For my own wedding, I had 6 bridesmaids ( it was going to be 7 but I had to 'let one go' - and that's another story for another thread...). MoH was my sis, and BMs were my two (adult) BFs, and all three nieces on DH's side. We also have 8 nephews (!!!) so we decided pretty early on that unfortunately, there was no way we could include all the lads in the ceremonials, but the nieces were a given from the word go.

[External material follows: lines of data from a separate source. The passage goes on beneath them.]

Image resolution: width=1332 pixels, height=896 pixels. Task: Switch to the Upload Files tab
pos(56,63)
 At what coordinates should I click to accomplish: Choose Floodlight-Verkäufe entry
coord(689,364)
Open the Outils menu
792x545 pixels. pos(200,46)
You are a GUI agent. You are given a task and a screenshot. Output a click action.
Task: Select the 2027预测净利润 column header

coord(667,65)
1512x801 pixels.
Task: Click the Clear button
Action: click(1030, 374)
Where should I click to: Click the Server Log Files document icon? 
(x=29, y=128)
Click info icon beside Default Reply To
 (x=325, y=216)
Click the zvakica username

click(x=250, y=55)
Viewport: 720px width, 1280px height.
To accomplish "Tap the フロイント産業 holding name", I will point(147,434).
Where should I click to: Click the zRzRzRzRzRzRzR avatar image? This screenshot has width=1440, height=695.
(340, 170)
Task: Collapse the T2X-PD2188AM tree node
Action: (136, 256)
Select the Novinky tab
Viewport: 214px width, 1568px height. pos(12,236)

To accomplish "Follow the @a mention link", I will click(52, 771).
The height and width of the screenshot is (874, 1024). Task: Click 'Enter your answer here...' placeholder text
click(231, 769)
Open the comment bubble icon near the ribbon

DN1 was 14 at the time; she had never been a BM, and was so desperate to be ours she hacked into BIL's email account and emailed DH to "suggest" it . Of course we were going to ask her anyway, and there was no way we would have left out our other DNs. DN2 was 8, and DN3 was 6, and they were all so thrilled to be BMs together, it was so lovely.
DN3 also has SN (dyspraxia, speech problems, ADHD) and had just had her DX a few weeks before our wedding, but she was so beautifully behaved on our Big Day - and even if she hadn't been, I wouldn't have given a f*ck because she is my lovely little niece.
So in short - YANBU. Your DH needs to have a word with your SIL, and your little girl needs to feel included in some way even if she can't be an "official" BM. SIL needs to get a grip and realise that little children can definitely rise to the occasion when required, and that the pleasure of including them is totally worth it.